Os desafios do necessário isolamento social no Brasil em casos de pandemia

Enviada em 15/04/2020

A pandemia do Vírus Influenza de 1918, popularmente conhecida como Gripe Espanhola infectou ¼ da população mundial da época e matou cerca de 50 milhões de pessoas. Muito parecida com a Gripe Espanhola, o COVID-19  também é altamente contagioso, portanto, com a restrição do contato social se impossibilita uma maior disseminação do vírus. Na realidade atual, essa nova pandemia é uma problemática que se agrava gradualmente, tendo em vista que esse vírus tem alto índice de contágio; a OMS pede a todos para que fiquem em casa, mas na circunstância brasileira, a falta de interação social pode significar o desemprego, que tem como consequência tanto o aumento da crise econômica, como o crescimento da miséria no País.

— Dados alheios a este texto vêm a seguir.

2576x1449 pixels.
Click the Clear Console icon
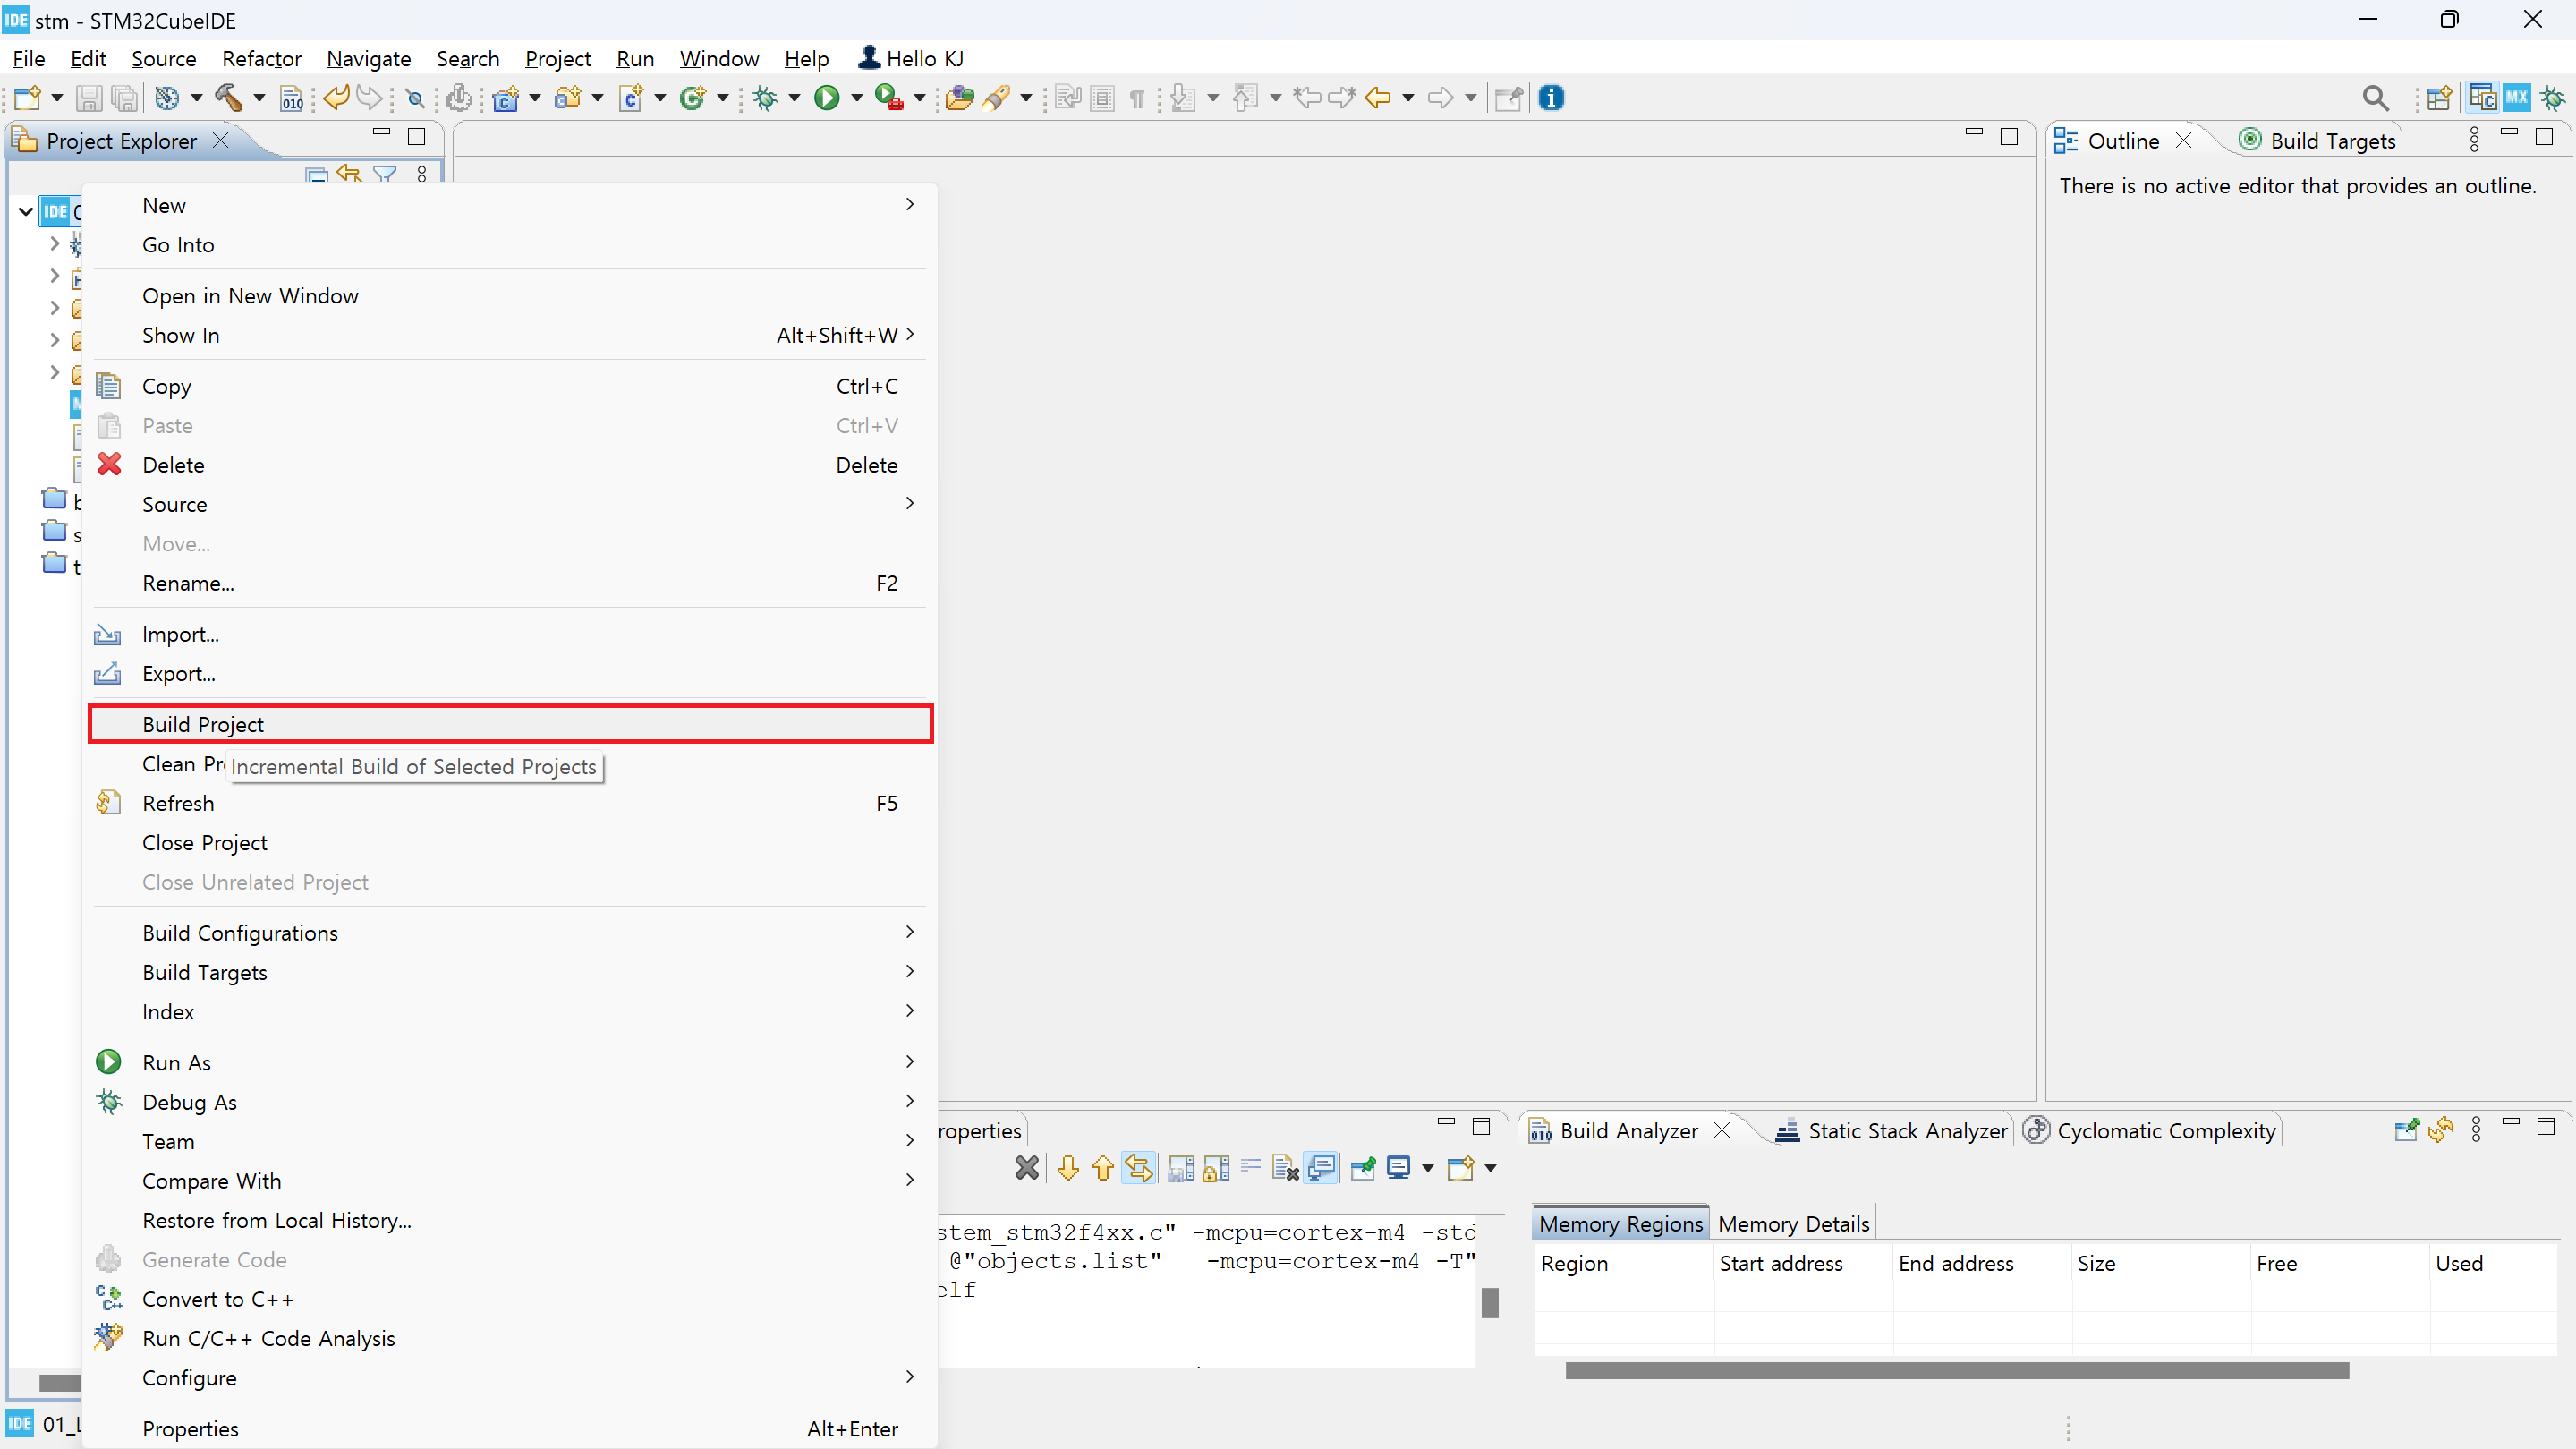[1286, 1168]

Em primeira análise, é importante ressaltar que hodiernamente o distanciamento social é uma das formas de evitar a propagação do vírus. Segundo a Organização Mundial da Saúde, na Itália, a taxa de letalidade alcançou 7%, já no Brasil, dados da Agência Brasil, mostram a taxa de letalidade dessa enfermidade em 6,7% no dia 14 de Abril de 2020, e neste mesmo dia, o número de infectados era aproximadamente 25.265 pessoas. O número exorbitante de mortes na Península Itálica se deve à inicial negligência governamental em relação às recomendações da OMS e também, à providências de proteção muito tardias. Caso o Governo Brasileiro continue amenizando a situação atual do País, teremos um número de mortes similar, ou até mesmo superior ao do povo italiano.

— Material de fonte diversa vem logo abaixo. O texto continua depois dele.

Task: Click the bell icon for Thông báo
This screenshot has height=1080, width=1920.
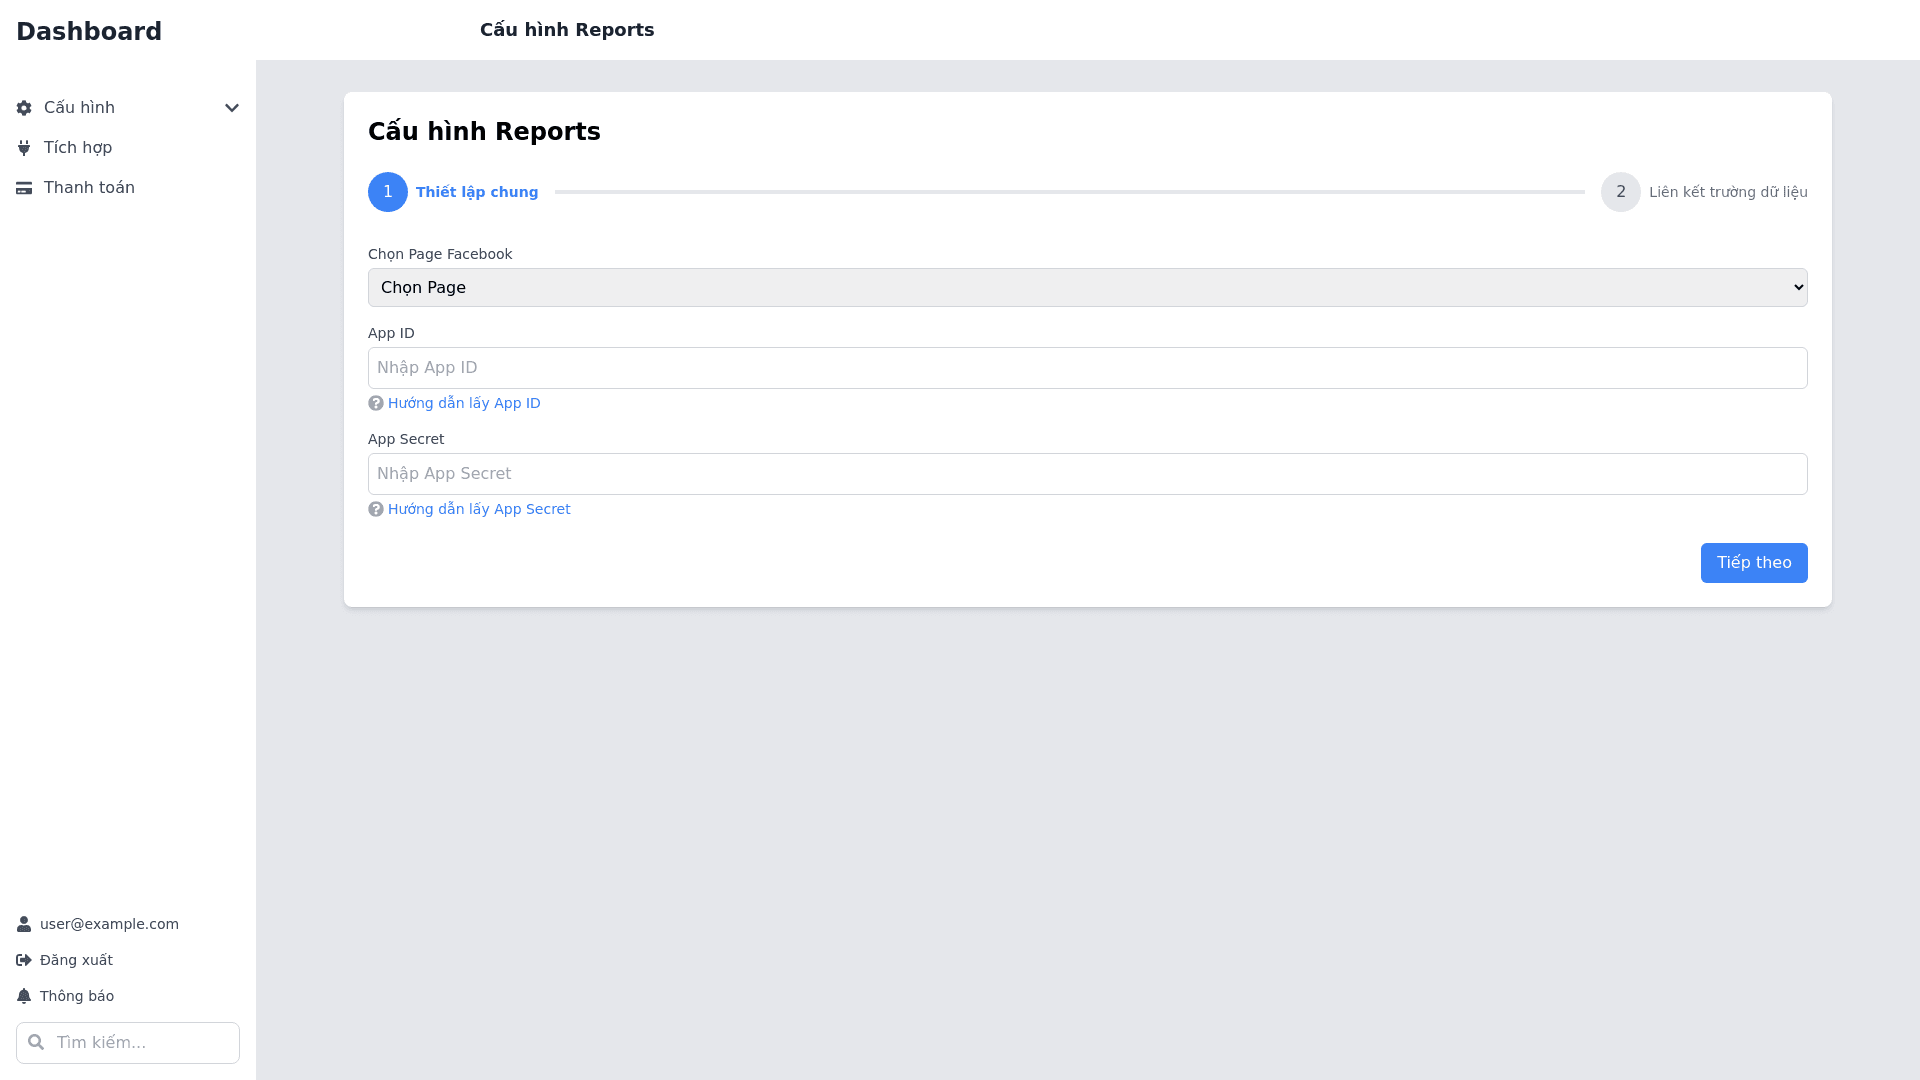Action: tap(24, 996)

Algumas pessoas não podem respeitar a quarentena, pois, precisam trabalhar para sustentar seus lares, e a falta de condições para uma ida segura ao trabalho podem resultar no desemprego. A falta de emprego pode ter como consequência o crescimento do número de pessoas que vivem abaixo da linha da miséria, que totalizam 6,5% da população brasileira. O número de desempregados aumenta em decorrência do pico da pandemia, que conforme a FGV pode chegar ao percentual de 17,8%, além disso, a pesquisa da FGV aponta que o PIB Brasileiro pode retrair 3,4% neste ano.

Por conseguinte, é dever dos Governos Estaduais em parceria com o Governo Federal e com o Ministério da Cidadania montar estratégias para garantir uma renda mínima para os cidadãos que serão incapacitados de trabalhar por meio do Auxílio Emergencial. O Ministério do Trabalho deve também tomar providências em relação à segurança sanitária na ida do trabalho das pessoas que trabalham em serviços emergenciais, como, por exemplo, disponibilizar álcool em gel em transportes públicos e limpar regularmente esses meios de transporte. O Governo Federal também deve manter a quarentena e trabalhar em recursos que possibilitem ao máximo que a população brasileira fique em casa, para assim, ajudar no combate ao COVID-19.